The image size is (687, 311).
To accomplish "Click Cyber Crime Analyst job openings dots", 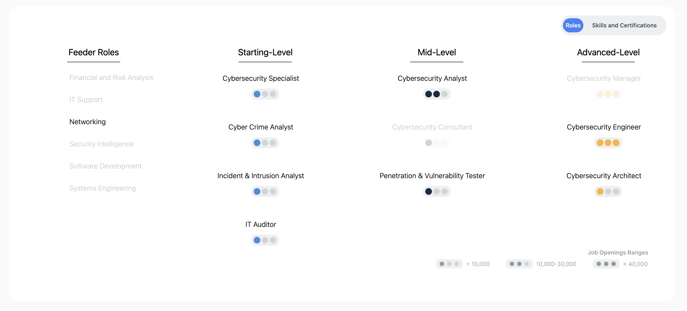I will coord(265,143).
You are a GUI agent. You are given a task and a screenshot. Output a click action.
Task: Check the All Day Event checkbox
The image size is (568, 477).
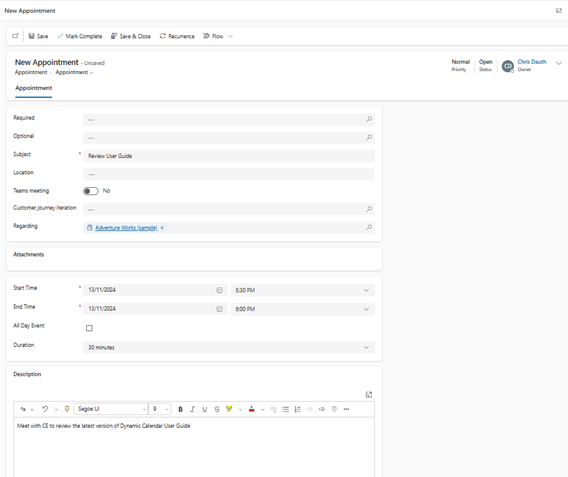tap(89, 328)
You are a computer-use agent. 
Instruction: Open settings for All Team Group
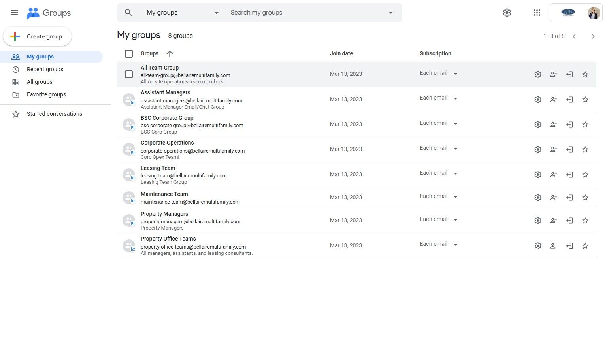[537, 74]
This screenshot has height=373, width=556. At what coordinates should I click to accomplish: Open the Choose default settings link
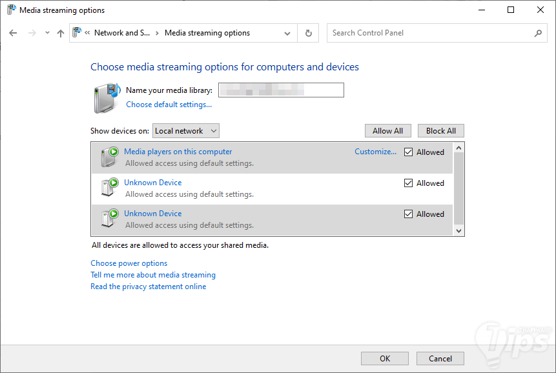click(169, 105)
-- -- --
Answer with a number alone: how many lines of the listing above include the string "agent"?

(Result of the task):
2